- [Aim of the exercise]: Set down the material in full. Keep every line exactly as it is.

- [Records provided]:

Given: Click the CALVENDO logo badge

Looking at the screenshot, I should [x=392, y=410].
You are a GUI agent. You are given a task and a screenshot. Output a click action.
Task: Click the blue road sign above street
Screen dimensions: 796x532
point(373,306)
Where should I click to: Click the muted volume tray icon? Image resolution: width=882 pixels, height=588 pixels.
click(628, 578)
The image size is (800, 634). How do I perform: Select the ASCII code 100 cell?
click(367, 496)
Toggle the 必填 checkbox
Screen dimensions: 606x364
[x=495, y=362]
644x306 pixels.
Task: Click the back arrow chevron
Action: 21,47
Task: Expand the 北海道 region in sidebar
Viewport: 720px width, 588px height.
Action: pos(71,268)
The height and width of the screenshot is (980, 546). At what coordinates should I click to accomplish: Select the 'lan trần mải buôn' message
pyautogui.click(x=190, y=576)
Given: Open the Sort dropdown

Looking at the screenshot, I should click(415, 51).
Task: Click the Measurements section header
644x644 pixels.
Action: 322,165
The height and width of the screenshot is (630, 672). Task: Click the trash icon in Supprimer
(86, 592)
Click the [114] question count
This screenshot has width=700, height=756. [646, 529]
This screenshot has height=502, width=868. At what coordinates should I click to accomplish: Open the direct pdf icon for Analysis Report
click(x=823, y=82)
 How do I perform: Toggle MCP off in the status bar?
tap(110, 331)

- [Answer]:
Given: Click the CALVENDO logo badge

Looking at the screenshot, I should [x=392, y=410].
You are a GUI agent. You are given a task and a screenshot. Output a click action.
Task: Click the blue road sign above street
Screen dimensions: 796x532
point(373,306)
Where should I click to: Click the muted volume tray icon? Image resolution: width=882 pixels, height=588 pixels.
click(628, 578)
The image size is (800, 634). How do I perform: Select the ASCII code 100 cell?
click(367, 496)
Toggle the 必填 checkbox
Screen dimensions: 606x364
[x=495, y=362]
644x306 pixels.
Task: Click the back arrow chevron
Action: 21,47
Task: Expand the 北海道 region in sidebar
Viewport: 720px width, 588px height.
Action: pos(71,268)
The height and width of the screenshot is (980, 546). At what coordinates should I click to accomplish: Select the 'lan trần mải buôn' message
pyautogui.click(x=190, y=576)
Given: Open the Sort dropdown

Looking at the screenshot, I should click(415, 51).
Task: Click the Measurements section header
644x644 pixels.
Action: 322,165
The height and width of the screenshot is (630, 672). Task: Click the trash icon in Supprimer
(86, 592)
Click the [114] question count
This screenshot has width=700, height=756. [646, 529]
This screenshot has height=502, width=868. At what coordinates should I click to accomplish: Open the direct pdf icon for Analysis Report
click(x=823, y=82)
 How do I perform: Toggle MCP off in the status bar?
tap(110, 331)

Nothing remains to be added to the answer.